Se sentaron los tres alrededor del pozo de luz y dejaron que el tiempo los transportara. Nyssia reencontró las sensaciones de su vida de antaño, que ella creía perdidas. Los recuerdos se le presentaban en desorden y se preguntó qué clase de hortelano del alma había podido cuidar de ellos, habiéndolos ignorado ella durante tantos años, para ofrecérselos ahora tan bien preservados.

Estuvieron conversando como tres náufragos que hubiesen errado por el desierto antes de alcanzar un punto con agua y ponerse a beber, al principio a sorbitos pequeños y después cada vez más grandes, hasta embriagarse con sus voces.

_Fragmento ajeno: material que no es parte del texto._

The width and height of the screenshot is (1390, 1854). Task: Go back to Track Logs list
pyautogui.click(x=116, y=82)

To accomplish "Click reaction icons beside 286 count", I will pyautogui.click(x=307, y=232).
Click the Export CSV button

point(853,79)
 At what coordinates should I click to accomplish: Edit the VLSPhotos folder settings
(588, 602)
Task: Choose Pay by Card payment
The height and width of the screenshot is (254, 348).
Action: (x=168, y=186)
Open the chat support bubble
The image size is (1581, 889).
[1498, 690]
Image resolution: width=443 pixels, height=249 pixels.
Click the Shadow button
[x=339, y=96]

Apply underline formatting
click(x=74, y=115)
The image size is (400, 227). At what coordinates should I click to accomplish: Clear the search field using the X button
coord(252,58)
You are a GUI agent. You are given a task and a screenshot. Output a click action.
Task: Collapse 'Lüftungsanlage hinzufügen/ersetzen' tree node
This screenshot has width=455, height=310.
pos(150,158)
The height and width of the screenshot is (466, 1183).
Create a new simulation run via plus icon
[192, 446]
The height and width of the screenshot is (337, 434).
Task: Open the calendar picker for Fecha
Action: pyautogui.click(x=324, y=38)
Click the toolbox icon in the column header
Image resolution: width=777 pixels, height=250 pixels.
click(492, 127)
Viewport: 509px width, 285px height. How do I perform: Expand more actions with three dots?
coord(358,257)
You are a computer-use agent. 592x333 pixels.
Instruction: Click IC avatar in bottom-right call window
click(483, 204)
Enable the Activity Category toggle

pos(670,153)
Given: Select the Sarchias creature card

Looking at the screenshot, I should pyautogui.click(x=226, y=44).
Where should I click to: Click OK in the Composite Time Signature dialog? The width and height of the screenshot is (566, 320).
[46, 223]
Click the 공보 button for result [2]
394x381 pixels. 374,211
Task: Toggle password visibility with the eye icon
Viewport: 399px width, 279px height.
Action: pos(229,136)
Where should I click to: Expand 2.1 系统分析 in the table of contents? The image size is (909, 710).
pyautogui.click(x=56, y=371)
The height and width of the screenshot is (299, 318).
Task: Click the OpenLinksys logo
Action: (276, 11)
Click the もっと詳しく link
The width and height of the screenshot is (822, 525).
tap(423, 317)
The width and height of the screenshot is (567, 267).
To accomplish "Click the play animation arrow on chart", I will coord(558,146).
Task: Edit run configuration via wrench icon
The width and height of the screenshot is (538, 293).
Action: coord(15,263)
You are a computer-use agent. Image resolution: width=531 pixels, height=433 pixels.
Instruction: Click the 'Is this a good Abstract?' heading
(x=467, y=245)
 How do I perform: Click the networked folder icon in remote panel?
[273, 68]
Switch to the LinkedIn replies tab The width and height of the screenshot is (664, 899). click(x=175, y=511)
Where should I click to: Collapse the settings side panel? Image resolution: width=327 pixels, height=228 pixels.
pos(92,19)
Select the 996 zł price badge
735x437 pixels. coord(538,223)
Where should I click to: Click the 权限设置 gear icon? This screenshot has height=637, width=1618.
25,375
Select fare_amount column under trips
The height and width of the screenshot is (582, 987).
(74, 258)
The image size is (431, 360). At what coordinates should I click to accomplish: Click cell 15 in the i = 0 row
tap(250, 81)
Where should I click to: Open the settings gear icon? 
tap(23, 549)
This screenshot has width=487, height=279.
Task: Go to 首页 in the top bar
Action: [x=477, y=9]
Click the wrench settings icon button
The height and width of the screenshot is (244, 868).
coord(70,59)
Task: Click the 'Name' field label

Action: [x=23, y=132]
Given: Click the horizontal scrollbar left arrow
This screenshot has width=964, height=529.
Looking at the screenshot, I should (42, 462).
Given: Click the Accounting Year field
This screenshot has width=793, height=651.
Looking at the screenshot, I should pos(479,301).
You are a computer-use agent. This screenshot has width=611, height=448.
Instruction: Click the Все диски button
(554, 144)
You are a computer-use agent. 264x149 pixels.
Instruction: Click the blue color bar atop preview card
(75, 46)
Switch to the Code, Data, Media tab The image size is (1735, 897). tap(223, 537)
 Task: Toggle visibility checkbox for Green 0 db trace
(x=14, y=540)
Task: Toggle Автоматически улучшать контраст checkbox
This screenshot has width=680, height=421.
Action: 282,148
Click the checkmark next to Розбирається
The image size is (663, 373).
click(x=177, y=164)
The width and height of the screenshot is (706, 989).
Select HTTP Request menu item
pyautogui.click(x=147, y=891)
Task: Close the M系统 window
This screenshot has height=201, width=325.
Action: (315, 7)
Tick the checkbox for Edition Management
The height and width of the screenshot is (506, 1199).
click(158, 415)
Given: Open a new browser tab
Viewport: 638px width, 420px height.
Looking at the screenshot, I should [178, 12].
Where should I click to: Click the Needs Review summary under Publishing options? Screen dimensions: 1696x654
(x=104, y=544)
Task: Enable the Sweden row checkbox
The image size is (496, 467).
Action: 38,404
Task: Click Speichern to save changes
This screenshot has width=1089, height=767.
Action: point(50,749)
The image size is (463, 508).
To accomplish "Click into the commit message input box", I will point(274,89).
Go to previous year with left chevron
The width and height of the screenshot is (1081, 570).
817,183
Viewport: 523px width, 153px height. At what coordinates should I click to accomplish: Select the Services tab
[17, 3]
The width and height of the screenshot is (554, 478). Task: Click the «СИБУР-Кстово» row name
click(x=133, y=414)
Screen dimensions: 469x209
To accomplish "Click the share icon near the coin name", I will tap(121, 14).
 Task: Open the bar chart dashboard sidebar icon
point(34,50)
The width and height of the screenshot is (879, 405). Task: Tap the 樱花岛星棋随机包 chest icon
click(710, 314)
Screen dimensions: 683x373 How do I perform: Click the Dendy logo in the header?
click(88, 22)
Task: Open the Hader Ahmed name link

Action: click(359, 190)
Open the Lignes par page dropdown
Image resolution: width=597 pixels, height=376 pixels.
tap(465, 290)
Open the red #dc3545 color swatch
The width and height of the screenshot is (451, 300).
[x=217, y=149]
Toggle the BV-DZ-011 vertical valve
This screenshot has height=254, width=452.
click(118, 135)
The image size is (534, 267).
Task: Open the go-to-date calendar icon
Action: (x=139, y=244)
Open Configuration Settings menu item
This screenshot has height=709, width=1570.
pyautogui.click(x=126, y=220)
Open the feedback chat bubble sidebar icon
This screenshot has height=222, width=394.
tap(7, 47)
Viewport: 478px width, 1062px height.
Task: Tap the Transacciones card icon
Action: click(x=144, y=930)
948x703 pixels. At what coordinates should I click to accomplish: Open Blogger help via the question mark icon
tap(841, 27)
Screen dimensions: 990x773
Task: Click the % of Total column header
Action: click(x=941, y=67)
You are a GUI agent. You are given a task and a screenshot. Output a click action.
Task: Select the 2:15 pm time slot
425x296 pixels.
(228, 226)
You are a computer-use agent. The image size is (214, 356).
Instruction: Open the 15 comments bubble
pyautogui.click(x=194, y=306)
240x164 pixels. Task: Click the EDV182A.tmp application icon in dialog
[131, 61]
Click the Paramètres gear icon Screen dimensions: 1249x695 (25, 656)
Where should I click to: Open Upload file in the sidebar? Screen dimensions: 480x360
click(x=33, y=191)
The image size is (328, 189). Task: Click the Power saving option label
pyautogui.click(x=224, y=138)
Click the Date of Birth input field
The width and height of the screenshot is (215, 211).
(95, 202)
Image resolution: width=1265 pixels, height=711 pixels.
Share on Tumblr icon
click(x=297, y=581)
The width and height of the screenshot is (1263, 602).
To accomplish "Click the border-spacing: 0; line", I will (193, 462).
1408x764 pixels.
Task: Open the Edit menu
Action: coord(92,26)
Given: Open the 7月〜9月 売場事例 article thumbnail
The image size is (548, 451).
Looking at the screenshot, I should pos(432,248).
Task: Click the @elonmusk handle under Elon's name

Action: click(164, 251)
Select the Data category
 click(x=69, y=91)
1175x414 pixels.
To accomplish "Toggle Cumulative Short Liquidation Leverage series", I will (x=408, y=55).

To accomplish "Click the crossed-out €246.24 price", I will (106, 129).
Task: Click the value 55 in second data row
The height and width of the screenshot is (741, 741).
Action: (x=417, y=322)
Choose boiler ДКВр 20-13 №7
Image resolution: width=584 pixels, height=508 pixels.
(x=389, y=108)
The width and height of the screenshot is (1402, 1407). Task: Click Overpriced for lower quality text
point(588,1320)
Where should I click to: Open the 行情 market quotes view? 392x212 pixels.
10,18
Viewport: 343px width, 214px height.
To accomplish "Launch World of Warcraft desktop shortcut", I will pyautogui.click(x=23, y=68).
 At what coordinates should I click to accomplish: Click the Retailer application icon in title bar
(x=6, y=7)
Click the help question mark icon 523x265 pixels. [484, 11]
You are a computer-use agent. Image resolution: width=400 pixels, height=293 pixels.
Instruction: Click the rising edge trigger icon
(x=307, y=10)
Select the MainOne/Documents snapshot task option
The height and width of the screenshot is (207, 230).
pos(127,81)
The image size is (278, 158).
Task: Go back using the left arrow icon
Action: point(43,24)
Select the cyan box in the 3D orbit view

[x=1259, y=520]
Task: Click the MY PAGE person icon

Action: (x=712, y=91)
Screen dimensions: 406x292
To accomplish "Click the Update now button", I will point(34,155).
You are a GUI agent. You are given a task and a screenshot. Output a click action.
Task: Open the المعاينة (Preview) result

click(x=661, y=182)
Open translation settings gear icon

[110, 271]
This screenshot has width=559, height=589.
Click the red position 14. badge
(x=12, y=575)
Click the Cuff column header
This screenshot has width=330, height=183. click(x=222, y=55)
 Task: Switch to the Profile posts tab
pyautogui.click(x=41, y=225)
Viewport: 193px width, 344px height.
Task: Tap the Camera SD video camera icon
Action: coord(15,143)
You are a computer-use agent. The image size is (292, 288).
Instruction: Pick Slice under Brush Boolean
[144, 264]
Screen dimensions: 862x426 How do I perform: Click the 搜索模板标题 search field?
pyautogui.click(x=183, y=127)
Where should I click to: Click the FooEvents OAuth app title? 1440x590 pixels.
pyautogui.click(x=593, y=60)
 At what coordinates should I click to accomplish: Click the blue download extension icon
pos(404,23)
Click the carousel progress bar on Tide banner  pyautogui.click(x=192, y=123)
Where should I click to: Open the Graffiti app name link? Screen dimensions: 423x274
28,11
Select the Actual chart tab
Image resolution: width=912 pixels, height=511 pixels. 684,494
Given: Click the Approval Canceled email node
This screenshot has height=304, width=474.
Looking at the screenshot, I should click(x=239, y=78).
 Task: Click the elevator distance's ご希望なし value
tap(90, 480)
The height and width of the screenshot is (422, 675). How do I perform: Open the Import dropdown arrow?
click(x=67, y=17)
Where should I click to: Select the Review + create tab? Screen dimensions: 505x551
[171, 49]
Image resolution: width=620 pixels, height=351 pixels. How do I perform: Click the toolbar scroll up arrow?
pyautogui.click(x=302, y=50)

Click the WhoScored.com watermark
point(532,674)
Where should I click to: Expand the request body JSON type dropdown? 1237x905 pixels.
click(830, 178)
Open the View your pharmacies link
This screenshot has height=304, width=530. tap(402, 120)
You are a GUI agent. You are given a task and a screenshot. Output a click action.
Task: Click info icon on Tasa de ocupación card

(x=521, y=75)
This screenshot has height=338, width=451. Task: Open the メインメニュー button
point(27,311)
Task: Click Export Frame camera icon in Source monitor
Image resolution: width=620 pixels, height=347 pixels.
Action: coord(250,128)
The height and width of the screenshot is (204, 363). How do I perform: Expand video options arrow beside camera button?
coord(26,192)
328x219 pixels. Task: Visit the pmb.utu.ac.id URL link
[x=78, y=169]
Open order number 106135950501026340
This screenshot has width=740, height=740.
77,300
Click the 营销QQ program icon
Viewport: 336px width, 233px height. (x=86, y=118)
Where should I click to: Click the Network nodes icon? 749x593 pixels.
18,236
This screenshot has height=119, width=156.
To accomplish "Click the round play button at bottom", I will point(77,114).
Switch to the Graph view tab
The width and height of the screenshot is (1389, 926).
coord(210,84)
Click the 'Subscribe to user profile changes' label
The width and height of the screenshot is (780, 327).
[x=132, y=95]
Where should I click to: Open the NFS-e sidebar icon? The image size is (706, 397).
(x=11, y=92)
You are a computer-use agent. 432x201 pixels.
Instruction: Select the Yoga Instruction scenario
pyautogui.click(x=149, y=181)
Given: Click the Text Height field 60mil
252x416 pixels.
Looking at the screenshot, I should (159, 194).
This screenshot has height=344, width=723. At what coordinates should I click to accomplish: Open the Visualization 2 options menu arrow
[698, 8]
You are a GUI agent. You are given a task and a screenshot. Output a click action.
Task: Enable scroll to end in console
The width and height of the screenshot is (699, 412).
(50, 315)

—De pequeña creías que las estrellas venían a refugiarse aquí durante el día para soñar —comentó Victoria.

—Este era mi hogar, me sentía tan bien aquí… —confesó Nyssia—. ¿Qué salió mal conmigo? ¿Por qué me volví tan diferente de todos vosotros?

—A lo mejor si uno quiere triunfar en su vida, debe sacrificar otras —sugirió Victoria—. Raras veces escribimos una carta sin hacer primero una en borrador.

—Hay que echar muchas a perder —la corrigió Irving—. Todas las que no hemos vivido.

—Pues entonces tengo la papelera llena —dijo Nyssia, flexionando las piernas y frotándoselas—. Ya va siendo hora de que deje de cometer errores. Lo entendí al venir aquí, gracias a papá. Mañana iré a ver a Cabeza de Rata.